Questo giornale cambia veste grafica, ma non cambia le vecchie e brutte abitudini. Del resto il suo direttore, come ricorda Il Riformista, è ministro della Giustizia e non ha certo tempo da perdere con noi. Ne deriva un quotidiano ancor più giustizialista del solito, come ha dimostrato domenica l’attacco scriteriato di Selvaggia Lucarelli all’incolpevole Giulio Gallera. Eccomi dunque qui a ristabilire il giusto equilibrio. In primo luogo, Gallera non è uomo bensì leggenda. Lo è fin dal cognome, dove la seconda “l” se volete è muta. Il suo è un cognome cangiante, che pare quasi dissociarsi da se stesso, con quell’accento che ora cade sulla prima “a”, ora sulla “e”, e ora non cade proprio (perché si vergogna).

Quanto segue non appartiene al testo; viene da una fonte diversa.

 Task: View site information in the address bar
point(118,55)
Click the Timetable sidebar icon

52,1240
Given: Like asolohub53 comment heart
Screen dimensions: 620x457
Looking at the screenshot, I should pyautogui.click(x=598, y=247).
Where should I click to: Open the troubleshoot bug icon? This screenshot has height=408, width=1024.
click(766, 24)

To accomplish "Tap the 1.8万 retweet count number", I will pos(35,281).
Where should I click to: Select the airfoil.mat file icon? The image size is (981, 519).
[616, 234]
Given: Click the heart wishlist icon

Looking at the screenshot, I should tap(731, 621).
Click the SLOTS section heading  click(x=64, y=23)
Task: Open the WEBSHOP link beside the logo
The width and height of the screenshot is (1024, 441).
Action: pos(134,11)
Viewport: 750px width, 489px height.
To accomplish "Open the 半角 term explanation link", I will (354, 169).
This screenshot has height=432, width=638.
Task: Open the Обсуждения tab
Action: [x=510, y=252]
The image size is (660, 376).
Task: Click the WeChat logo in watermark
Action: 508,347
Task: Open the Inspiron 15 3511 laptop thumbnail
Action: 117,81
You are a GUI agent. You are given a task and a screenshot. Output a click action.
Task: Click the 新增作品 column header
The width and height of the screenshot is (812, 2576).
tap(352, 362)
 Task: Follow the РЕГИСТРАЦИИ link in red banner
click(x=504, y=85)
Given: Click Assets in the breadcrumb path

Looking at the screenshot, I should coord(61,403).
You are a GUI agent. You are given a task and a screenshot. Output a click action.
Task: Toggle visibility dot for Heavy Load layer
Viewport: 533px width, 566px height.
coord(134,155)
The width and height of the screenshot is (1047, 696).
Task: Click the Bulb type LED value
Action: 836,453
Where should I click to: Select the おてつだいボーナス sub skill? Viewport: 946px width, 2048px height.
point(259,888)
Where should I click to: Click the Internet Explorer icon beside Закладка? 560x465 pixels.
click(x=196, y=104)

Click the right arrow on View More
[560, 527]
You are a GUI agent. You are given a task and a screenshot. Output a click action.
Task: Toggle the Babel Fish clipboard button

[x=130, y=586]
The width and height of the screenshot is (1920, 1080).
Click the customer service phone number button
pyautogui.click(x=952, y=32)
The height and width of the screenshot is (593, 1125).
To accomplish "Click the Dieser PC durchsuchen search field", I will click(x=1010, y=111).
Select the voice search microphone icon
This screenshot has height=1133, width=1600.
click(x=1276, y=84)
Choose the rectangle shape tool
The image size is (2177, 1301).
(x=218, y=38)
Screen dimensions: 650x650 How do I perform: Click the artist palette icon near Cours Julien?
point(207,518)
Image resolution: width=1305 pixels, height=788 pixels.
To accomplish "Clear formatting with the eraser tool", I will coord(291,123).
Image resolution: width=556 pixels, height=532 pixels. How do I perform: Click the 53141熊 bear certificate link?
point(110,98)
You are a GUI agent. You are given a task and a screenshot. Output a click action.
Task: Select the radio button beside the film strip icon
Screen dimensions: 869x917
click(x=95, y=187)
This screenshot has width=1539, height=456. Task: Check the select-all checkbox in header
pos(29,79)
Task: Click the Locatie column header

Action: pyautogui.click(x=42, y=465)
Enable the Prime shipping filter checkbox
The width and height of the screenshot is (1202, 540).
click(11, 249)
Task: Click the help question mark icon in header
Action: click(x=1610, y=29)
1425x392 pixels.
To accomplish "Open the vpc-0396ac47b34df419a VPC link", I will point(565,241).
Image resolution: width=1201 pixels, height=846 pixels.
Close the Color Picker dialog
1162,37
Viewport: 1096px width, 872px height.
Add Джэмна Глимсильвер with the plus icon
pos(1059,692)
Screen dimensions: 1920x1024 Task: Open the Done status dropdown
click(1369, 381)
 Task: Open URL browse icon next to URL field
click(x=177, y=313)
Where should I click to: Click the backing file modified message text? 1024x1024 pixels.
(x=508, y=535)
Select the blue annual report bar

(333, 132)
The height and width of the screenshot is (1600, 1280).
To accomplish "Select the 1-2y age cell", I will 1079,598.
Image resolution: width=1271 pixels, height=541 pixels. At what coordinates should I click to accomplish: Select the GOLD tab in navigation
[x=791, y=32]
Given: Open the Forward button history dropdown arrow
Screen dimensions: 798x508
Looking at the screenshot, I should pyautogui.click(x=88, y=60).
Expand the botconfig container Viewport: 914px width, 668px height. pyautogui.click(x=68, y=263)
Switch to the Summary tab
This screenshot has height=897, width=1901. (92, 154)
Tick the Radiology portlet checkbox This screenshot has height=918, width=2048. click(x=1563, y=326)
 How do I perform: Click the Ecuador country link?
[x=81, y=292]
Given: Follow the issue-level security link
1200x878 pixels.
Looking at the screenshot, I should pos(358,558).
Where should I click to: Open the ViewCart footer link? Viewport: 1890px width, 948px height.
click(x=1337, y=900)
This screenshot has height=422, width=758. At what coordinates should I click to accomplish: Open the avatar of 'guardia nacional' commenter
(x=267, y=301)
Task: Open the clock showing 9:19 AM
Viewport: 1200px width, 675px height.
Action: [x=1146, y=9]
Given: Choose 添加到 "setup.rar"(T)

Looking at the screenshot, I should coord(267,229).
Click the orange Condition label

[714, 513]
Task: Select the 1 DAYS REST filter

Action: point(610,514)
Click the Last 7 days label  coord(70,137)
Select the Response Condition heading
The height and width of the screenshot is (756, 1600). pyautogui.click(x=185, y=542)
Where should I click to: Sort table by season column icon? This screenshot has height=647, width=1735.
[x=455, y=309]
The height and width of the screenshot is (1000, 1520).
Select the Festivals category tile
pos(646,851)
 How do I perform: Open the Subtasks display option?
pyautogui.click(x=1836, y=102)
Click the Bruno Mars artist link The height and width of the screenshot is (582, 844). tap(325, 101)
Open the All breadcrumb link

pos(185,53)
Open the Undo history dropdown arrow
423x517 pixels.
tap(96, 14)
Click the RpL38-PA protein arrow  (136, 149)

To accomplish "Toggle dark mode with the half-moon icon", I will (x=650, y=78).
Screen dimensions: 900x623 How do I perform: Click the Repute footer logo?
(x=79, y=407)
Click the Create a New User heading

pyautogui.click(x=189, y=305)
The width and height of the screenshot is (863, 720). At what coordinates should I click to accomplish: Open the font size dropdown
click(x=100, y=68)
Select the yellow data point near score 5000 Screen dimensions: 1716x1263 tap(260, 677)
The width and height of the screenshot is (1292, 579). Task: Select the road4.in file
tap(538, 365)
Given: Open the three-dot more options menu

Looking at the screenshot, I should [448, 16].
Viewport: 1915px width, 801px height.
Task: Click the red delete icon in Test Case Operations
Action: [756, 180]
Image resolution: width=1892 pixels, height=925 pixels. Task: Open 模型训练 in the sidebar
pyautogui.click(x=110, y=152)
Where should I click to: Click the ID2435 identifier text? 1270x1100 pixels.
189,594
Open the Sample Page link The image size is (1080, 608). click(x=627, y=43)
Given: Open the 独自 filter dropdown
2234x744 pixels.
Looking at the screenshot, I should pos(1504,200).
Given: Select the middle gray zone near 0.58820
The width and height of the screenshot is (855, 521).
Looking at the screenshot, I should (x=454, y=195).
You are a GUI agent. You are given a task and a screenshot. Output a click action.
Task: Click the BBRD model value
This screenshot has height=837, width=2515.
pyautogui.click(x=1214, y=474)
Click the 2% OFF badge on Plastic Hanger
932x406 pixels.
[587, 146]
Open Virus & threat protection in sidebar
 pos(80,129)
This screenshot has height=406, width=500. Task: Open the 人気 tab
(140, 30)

L’assessore al Welfare della Lombardia, lanciato costantemente a bomba contro se stesso, è stato catapultato in una realtà più grande di lui. Ma lui non si è scomposto. Infatti, a fine maggio, appare identico a com’era a fine febbraio: provvisorio, evanescente, fuoriluogo. E in questa sua natura pervicacemente inappropriata c’è una coerenza granitica che in tutta onestà commuove. Buffamente narciso, di quell’edonismo ingiustificato che ricorda da vicino l’ex grillino neo-leghista Mario Michele Giarrusso quando se la tira come un Brad Pitt dadaista, Gallera va avanti da mesi con conferenze stampa monodimensionali, all’interno delle quali la sua narrazione è orgogliosamente sganciata dalla realtà contingente. Se il mondo è pervaso da malattia e morte, nel magico regno di Ga(l)lera tutto funziona e ogni cosa è illuminata. E se è illuminata, va da sé, è solo perché lui e Fontana la illuminano.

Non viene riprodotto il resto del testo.